About this task: Only those lines in the data below from the line containing "Click the person" through the line containing "Task: Click 'Taxes & fees included' under $25", both included, should be restated word for word.

************

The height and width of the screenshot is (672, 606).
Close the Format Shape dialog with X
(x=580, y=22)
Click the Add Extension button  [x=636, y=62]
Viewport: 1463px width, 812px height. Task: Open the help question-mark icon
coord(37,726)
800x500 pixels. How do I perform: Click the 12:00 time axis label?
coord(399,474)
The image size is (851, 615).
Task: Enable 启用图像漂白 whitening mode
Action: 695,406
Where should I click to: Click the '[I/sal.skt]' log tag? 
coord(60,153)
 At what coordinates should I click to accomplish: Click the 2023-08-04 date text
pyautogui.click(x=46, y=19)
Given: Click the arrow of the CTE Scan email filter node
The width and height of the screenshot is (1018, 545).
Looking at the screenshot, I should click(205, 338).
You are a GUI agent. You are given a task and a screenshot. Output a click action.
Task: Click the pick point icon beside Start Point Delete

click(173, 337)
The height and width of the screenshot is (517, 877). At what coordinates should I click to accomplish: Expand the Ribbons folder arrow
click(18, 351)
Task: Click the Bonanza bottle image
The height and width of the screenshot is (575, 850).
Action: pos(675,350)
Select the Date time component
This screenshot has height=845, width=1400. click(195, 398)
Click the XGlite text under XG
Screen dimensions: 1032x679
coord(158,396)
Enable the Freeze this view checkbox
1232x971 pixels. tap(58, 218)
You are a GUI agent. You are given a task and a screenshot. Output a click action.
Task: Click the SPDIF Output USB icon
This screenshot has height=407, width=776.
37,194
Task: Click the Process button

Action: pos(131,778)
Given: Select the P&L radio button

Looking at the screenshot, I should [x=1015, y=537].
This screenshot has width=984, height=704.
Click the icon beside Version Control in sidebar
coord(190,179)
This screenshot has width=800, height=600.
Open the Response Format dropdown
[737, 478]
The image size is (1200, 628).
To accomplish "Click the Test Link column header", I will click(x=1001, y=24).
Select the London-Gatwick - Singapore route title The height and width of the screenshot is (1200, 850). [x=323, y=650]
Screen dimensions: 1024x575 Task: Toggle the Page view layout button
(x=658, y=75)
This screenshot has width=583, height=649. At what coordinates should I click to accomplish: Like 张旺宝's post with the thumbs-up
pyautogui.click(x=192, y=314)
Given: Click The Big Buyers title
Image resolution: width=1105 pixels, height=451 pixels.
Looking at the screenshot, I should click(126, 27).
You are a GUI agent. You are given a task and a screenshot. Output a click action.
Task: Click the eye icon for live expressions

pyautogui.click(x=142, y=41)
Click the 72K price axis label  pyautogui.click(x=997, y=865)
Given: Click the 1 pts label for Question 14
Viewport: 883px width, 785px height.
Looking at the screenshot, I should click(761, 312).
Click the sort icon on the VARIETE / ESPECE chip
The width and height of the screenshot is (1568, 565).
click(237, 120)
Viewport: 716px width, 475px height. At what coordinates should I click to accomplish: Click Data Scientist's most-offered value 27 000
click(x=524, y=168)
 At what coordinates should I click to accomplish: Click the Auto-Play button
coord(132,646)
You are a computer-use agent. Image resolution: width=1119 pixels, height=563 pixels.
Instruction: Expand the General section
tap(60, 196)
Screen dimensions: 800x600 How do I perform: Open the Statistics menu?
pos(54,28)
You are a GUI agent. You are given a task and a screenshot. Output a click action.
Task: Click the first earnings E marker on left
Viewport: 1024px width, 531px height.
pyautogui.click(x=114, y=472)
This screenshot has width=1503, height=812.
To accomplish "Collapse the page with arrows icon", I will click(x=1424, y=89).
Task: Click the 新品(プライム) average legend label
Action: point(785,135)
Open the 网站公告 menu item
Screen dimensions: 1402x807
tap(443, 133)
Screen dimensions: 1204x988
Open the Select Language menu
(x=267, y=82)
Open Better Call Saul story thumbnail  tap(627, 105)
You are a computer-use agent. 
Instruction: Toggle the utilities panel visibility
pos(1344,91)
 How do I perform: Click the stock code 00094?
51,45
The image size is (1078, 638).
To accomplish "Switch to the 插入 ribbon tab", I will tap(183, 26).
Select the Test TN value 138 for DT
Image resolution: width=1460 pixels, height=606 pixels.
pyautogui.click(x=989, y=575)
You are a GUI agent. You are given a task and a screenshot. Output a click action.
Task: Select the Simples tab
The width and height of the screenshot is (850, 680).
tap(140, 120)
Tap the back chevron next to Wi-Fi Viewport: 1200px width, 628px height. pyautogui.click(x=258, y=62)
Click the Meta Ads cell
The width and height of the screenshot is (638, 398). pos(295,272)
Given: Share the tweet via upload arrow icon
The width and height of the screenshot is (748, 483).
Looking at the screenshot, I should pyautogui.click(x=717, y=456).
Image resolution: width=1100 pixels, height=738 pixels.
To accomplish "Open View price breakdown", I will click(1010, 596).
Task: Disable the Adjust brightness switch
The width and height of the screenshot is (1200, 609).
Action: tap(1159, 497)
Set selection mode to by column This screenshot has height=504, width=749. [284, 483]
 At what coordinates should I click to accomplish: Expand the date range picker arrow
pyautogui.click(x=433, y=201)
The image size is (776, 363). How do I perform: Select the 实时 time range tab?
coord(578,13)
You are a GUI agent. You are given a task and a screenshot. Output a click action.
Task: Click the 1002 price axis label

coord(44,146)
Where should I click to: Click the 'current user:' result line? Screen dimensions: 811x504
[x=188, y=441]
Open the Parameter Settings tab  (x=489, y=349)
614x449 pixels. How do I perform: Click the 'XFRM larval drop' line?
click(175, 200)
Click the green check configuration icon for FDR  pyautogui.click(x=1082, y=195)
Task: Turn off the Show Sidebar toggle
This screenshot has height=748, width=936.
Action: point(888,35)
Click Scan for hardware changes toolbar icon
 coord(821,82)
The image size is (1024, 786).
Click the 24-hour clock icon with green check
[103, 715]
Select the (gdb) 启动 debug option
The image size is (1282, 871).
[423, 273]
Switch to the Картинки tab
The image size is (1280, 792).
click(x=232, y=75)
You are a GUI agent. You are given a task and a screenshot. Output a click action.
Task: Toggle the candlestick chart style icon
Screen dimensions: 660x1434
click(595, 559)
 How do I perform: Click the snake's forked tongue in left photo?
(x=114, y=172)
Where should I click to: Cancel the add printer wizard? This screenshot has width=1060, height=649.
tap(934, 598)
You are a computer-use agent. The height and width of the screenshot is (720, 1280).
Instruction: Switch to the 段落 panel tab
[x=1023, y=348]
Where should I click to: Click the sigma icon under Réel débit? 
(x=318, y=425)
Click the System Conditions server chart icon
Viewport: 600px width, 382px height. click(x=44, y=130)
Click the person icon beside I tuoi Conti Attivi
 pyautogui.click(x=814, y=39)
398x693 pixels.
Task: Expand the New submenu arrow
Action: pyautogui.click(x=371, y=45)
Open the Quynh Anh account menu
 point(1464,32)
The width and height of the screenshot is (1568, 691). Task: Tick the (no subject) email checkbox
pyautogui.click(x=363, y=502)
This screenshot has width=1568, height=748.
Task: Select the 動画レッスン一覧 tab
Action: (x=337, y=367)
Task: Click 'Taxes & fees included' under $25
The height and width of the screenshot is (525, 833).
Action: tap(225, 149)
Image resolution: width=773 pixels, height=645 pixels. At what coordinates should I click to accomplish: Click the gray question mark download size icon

************

Written solution:
Click the person icon beside I tuoi Conti Attivi
 pyautogui.click(x=814, y=39)
398x693 pixels.
Task: Expand the New submenu arrow
Action: pyautogui.click(x=371, y=45)
Open the Quynh Anh account menu
 point(1464,32)
The width and height of the screenshot is (1568, 691). Task: Tick the (no subject) email checkbox
pyautogui.click(x=363, y=502)
This screenshot has width=1568, height=748.
Task: Select the 動画レッスン一覧 tab
Action: (x=337, y=367)
Task: Click 'Taxes & fees included' under $25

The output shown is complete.